Inside the NVIDIA Rubin Platform: Six New Chips, One AI Supercomputer

Originally published at: Inside the NVIDIA Rubin Platform: Six New Chips, One AI Supercomputer | NVIDIA Technical Blog

AI has entered an industrial phase. What began as systems performing discrete AI model training and human-facing inference has evolved into always-on AI factories that continuously convert power, silicon, and data into intelligence at scale. These factories now underpin applications that generate business plans, analyze markets, conduct deep research, and reason across vast bodies of…

NVLink 6 allows 72 GPUs to behave as one coherent accelerator inside the rack.

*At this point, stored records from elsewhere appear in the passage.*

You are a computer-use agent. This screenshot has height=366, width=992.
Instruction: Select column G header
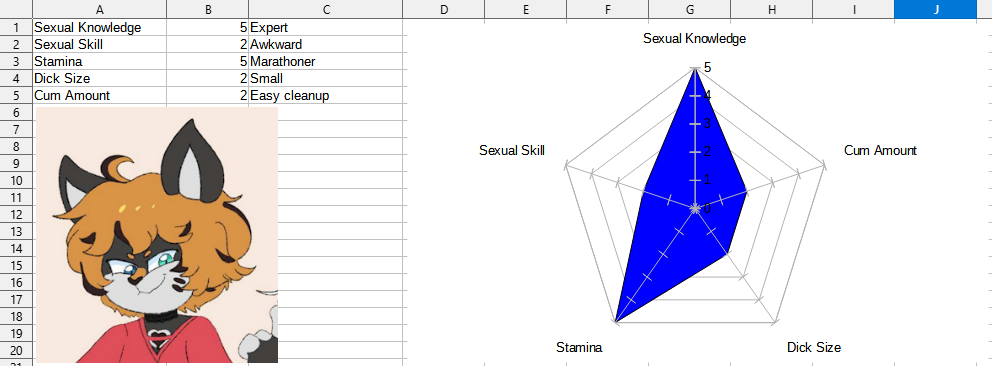(x=690, y=9)
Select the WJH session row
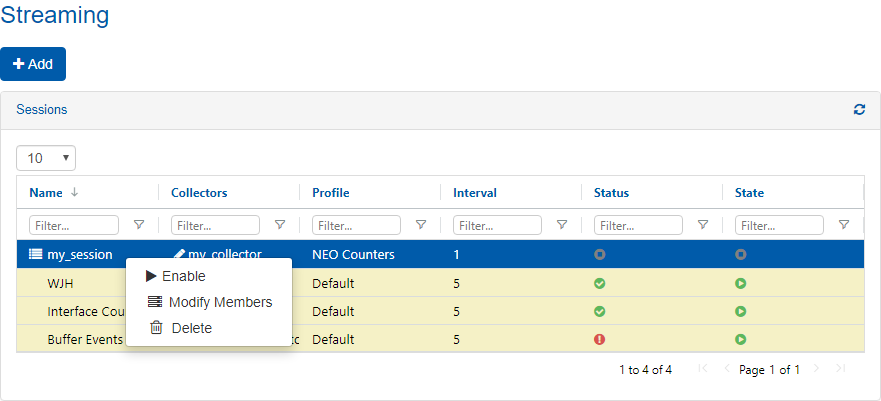The height and width of the screenshot is (401, 881). (60, 283)
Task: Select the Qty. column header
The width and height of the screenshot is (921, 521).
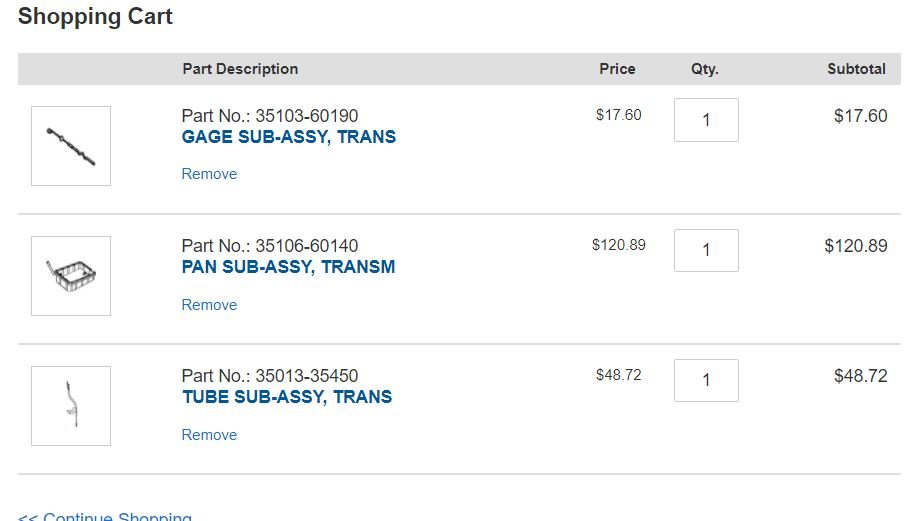Action: click(705, 69)
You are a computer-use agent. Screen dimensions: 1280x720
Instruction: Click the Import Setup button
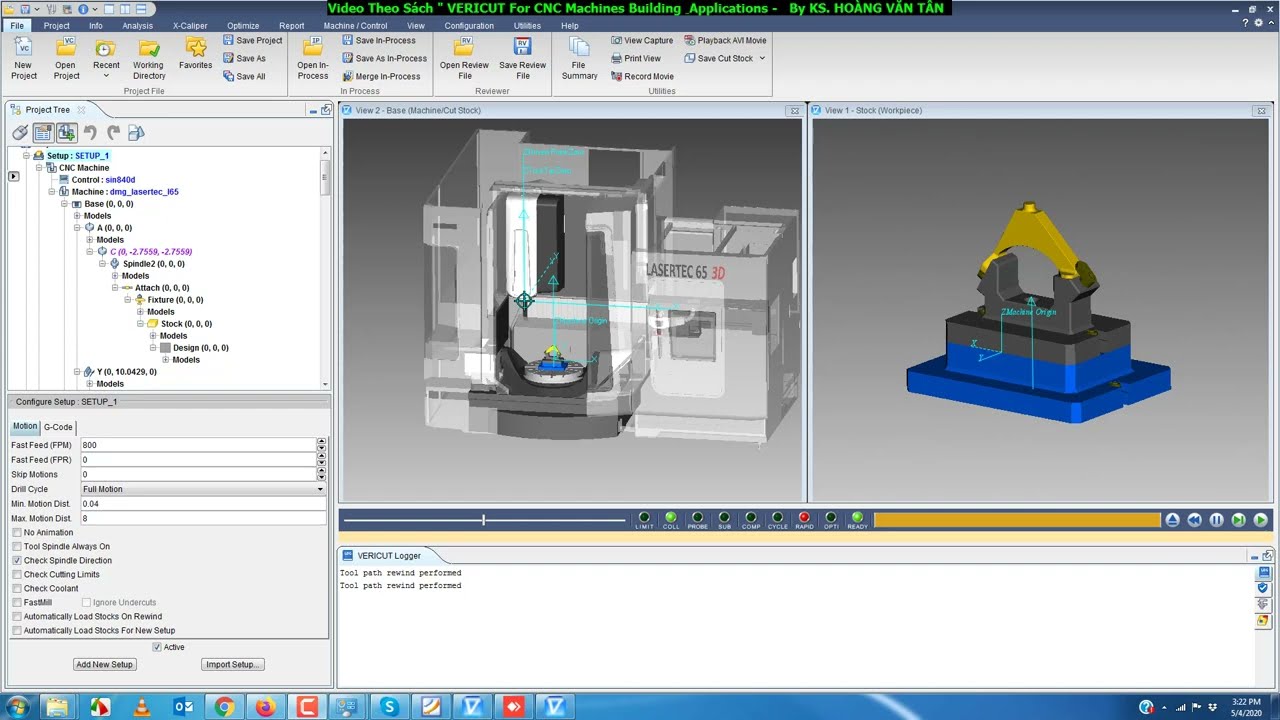pos(233,665)
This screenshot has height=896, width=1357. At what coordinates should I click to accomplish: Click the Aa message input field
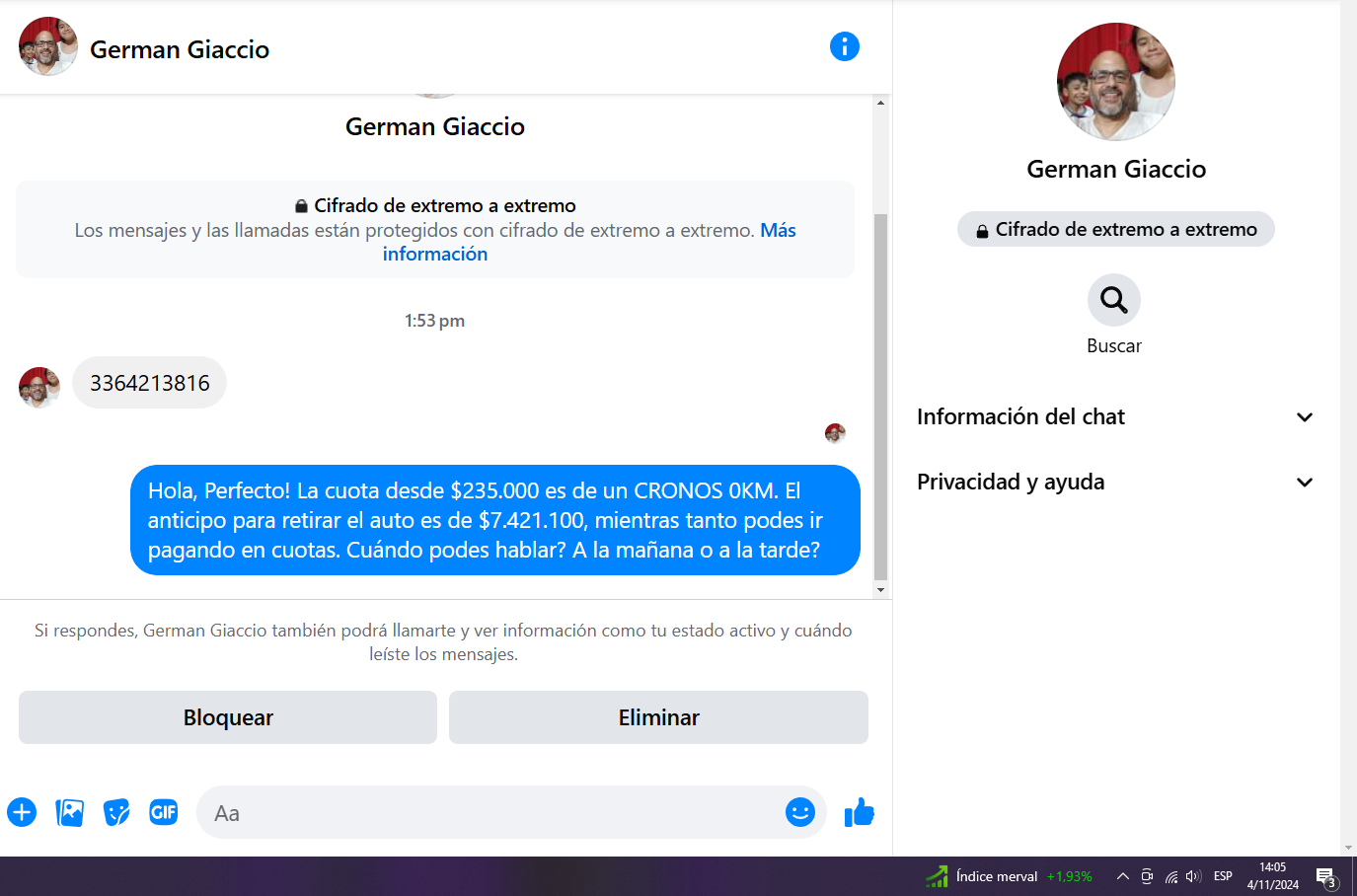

…the execution engine that transforms this coherent, rack-scale foundation into sustained training and inference performance.

I understand from the blog post that the CPU–GPU link is coherent. However, I’m unclear whether coherence is also maintained across GPUs connected over NVLink on the Rubin platform. Could you please clarify this?

Hi Rajesh, great question! We are updating wording in the Inside Rubin Platform tech blog to replace the coherent rack phrasing with more precise language to avoid implying CPU-style hardware coherency while preserving the intended scale-up messaging. To answer your question, this is not hardware cache coherency in the traditional sense of CPU-GPU or CPU-CPU as it does not turn “a rack of GPUs” into one big cache-coherent NUMA machine with MESI-style snooping across GPU caches, but rather synchronization is managed through software. NVLink enables GPU-to-GPU peer access (loads/stores/atomics to peer memory) and high-bandwidth collectives, with software-managed synchronization semantics (CUDA, NCCL, NVSHMEM). Hope this helps.

Thanks,

-Kyle

1 Like